Right now, we're developing this aspirin-fumaric acid combination drug, but that same aspirin formulation is being used in development for other drugs outside of MS. This aspirin formulation that we have is proprietary, and we have patents on it. We have put in combination with fumaric acid here, and with a high-dose niacin for cholesterol, as well as with an oral ketamine. Ketamine is only approved IM [intramuscularly], IV [intravenously] and intranasally, but we are studying it in an oral formulation with our aspirin formulation to reduce the pain and replace the blood thinners that are used after surgery. Specifically for knee replacements and hip replacements that are now being done on an outpatient basis, we are looking for a powerful opiate replacement that also replaces the injectable blood thinner. The big picture is we're trying to use the same specialized aspirin formulation that seems to work in a really interesting way in a few different areas. If ends up being efficacious within MS fatigue and exercise tolerance, there's no reason we can’t develop it specifically for use outside of fumaric acid.

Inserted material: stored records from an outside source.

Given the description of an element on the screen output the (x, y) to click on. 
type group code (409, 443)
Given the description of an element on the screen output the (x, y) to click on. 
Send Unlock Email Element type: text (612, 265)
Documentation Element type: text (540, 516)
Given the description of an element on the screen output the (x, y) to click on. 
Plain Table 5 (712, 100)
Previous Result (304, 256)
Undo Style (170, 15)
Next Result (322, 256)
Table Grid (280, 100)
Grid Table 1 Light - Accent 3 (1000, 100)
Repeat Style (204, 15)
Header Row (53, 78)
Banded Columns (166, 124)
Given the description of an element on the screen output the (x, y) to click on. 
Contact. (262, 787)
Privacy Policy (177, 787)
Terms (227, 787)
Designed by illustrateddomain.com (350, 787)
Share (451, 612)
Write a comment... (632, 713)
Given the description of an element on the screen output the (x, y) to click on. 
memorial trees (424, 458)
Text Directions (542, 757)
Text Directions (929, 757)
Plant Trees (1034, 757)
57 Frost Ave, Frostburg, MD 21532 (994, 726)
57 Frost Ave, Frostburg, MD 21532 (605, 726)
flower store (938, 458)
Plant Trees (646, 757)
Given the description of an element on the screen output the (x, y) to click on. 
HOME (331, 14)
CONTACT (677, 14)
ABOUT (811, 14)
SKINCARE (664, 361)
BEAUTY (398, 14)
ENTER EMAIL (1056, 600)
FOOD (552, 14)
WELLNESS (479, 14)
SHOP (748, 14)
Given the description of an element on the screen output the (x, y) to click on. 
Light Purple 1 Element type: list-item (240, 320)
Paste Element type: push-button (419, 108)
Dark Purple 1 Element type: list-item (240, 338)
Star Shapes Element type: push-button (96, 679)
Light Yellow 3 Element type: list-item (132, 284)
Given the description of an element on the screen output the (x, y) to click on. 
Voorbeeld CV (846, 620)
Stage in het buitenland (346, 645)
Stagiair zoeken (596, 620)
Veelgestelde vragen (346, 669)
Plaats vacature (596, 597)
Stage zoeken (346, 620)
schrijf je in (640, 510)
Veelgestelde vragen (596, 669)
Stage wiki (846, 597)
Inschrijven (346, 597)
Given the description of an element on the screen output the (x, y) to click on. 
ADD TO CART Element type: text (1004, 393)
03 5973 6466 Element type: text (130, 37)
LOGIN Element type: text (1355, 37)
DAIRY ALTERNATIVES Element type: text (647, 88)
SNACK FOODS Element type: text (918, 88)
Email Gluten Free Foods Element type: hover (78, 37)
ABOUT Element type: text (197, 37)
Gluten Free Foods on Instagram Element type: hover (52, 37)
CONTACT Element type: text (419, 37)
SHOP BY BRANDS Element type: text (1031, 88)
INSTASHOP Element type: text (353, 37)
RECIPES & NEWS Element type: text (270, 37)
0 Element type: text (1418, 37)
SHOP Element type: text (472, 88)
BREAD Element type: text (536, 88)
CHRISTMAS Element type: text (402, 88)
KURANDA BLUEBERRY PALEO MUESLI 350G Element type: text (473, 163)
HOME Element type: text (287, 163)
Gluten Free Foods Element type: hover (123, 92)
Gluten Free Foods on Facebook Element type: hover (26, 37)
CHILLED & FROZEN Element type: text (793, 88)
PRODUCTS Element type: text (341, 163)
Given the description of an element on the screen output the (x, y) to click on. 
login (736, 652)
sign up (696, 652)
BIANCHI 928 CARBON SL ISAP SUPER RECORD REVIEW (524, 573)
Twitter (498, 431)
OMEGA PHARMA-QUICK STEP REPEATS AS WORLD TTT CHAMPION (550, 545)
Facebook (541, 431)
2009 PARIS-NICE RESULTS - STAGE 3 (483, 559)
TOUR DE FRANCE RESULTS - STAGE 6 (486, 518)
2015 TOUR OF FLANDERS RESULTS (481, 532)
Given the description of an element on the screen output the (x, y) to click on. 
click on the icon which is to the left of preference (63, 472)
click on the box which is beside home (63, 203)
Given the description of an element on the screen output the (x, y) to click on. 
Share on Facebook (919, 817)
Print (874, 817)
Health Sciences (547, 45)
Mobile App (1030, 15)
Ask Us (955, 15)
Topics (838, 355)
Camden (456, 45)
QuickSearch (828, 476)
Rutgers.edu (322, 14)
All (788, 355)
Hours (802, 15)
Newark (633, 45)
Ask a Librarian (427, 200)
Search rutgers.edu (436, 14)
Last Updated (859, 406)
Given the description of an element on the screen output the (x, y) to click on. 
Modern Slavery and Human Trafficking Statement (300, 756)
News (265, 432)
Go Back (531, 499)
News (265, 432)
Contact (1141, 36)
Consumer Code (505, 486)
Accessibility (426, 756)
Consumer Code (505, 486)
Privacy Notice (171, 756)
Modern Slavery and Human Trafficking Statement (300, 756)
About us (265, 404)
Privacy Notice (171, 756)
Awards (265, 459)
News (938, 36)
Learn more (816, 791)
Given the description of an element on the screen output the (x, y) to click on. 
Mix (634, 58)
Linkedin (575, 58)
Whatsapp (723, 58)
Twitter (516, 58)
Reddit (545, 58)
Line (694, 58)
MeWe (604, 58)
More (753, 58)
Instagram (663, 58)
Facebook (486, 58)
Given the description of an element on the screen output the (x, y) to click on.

Based on your meeting with the FDA, what are the next steps in the clinical development timeline?

The beautiful thing with our development is that because we are using a category of drug that is already approved by the FDA, our clinical path for approval is quite short because we can show that we are bioequivalent to the drug that's on the market. Because of that, we have a fairly short and predictable clinical path for approval. We know we reduce the flush; in our early studies, we showed a 63% flush reduction, which frankly was much better than I had ever expected it to be. Our hope is that we can start our phase 3, pivotal studies at the end of the year, and then submit our NDA some time in 2021. That would be for the first label, which will be for the reduction of acute flush. Then there would be a potential path to expand the label for chronic flush, and then studying to reduce MS-related fatigue and exercise intolerance, which would be not that long of a study. The head-to-head study against Tecfidera would be a little bit longer than that. But again, since aspirin by itself seems to have some benefits, and the combination proved to be better than dimethyl fumarate alone, then you would have a new best-in-class drug. All in all, I would predict 2022 to be the time that we can potentially submit an NDA for chronic flush, and for the fatigue and exercise intolerance indications, maybe a bit after that for the head-to-head if the results turn out the way we hope.

Transcript edited for clarity

REFERENCE

Vitalis Pharmaceuticals Announces Results of Type C Meeting with FDA for VTS-72 [news release]. New York, NY: Vitalis Pharmaceuticals. January 7, 2020. finance.yahoo.com/news/vitalis-pharmaceuticals-announces-results-type-130010366.html. January 10, 2020.